Payout system
Torch’s payout model rewards high-quality predictions without relying on fixed market deadlines or pooled prize funds. The winning bets are rewarded based on a dynamically computed multiplier that reflects the quality and timing of the prediction.
Each token maintains its own isolated liquidity reserve, funded by forfeited losing bets. This reserve is the sole source of payouts, avoiding payout debt or delays.
The size of a winning base payout is set in advance at the moment of betting and is released at the moment of resolution unless it exceeds the reserve. It is calculated based on two core factors:
Prediction quality Bets are evaluated for their
Sharpness (how narrow the predicted range is)
Boldness (how far the prediction deviates from the current probability distribution at the time of placement)
Lead time (how far in advance the prediction was made)
Together, these dimensions reflect how risky, useful, and information-rich the prediction was.
Reserve liquidity All payouts are capped based on the current size of the token's liquidity reserve to ensure solvency
Additionally, the payout might be boosted with a bonus, should reserve accumulate sufficient funds from the recent betting activity:
Reserve bonus A portion of the surplus reserve funds that exceed its Target Level.

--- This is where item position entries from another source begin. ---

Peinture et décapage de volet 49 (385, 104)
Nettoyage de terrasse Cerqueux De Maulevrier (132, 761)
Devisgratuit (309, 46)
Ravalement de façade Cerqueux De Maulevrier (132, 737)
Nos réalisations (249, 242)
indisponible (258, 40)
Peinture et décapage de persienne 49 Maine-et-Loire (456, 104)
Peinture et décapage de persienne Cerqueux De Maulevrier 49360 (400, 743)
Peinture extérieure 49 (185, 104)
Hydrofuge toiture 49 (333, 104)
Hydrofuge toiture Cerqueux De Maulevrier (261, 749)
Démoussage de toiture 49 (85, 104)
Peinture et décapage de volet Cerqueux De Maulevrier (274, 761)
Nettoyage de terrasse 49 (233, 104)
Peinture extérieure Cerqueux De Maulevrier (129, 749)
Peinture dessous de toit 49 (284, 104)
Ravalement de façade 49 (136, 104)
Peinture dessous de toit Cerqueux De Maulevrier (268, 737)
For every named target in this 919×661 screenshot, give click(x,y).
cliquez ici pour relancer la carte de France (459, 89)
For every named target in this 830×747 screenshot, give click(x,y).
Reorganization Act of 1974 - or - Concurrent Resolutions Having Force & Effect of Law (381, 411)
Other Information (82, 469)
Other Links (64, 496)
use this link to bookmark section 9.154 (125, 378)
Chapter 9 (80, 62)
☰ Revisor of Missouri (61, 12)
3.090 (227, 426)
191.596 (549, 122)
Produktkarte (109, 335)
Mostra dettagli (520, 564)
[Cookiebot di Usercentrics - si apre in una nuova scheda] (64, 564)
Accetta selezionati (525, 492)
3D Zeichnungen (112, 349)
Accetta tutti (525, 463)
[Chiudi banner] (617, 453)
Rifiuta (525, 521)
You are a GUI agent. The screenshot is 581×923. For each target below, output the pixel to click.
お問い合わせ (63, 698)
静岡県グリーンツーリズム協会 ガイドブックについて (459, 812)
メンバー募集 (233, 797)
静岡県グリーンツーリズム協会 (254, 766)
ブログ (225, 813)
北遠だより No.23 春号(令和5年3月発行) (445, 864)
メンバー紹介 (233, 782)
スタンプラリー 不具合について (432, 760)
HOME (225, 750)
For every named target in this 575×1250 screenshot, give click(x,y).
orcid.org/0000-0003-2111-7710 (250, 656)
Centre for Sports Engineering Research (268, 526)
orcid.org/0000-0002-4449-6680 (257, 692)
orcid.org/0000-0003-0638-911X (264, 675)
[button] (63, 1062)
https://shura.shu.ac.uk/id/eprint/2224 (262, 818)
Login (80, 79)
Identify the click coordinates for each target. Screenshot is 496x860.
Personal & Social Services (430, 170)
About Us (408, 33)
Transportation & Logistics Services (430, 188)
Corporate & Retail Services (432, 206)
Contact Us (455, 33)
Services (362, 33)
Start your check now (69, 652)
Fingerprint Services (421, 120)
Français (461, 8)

To prevent spam and abuse, especially from trivial predictions like betting on extremely wide ranges, all bets are subject to a protocol fee. This guarantees that even bets with a theoretically positive expected return will be unprofitable if they offer no meaningful insight. The system naturally filters for high-confidence, information-rich predictions.
Torch’s payout architecture strikes a balance between personal incentive (to earn by predicting accurately) and systemic value (to contribute useful signals). It rewards those who identify significant movements early with precision and conviction, especially when doing so against the grain.